As hard as it is for me to leave my flannel sheets and get on a plane in the middle of January, I’m glad to arc into the skies. There’s always a story or two waiting for me there.
That is, when I can actually get out of Vermont.
My trip was rife with delays — not enough to make me cry, but enough to test my patience. I practiced breathing in I’m calm, breathing out I let go so many times, I probably lost a pound of two. When I finally clambered on the plane to head south, I shared a two-seater with a woman in her late 70s. I admired her ease in texting and saw that she loved dressing well and taking care of herself. Still, there was a sadness around her and I wondered if the reason would reveal itself. I’m not a chatty Kathy on a plane but something told me I’d find out before we landed.
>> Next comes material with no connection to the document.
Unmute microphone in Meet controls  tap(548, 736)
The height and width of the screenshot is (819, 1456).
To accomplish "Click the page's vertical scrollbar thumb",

She fretted over the possibility that she’d miss her connection to Cleveland. I asked if she lived there but knew immediately that she was from BAHSTAN as she told me her story. A friend — who was like a sister — was dying of cancer and called for her to come out. It was time.
“So many friends. I’m losing so many friends,” she said, shaking her head. “That’s what happens when you get older.”
I nodded. “I’m sorry to hear that. That’s why I think older people have so much wisdom — through loss.”
I hoped it came out the way I meant it and she nodded in return.
She made her connection and we wished each other well.
When I began the return from sunny FL far too soon, I noticed a little dog — a petite Labradoodle — who patiently waited at the feet of her person who stood with arms crossed, chewing at her lip. We were already delayed and the worry over the big storm in the Northeast was palpable. I wondered if I’d end up sleeping at Logan once I arrived. Flights were being cancelled and changed all around us, groans rising up every time the mic clicked on.
The dog wore a red vest with the words “Emotional Support Dog” stitched in white. It was amazing to watch how this little creature changed everyone around her. People literally softened at the sight of a dog; smiling, murmuring and reaching out to pet her head. Even though I’m a crazy cat lady, I loved knowing that there would be a dog on the plane. A woman struck up a conversation with the dog person and I watched as her nervousness came down a notch. I wondered why she needed emotional support then realized, hell, we ALL need emotional support and made a note to find out how I could get a EMS dog.
I ended up sharing a 3 seater with the dog, her person and her new chatty friend. As we waited to disembark, people were asking about the dog, whipping out their cell phones and sharing photos of their dogs, dogs with babies, family members — like we were at a 4th of July picnic and not under the glare of a NE blizzard. The woman who needed emotional support was the most popular person on the flight — and in the end, she and her dog gave comfort to all of us.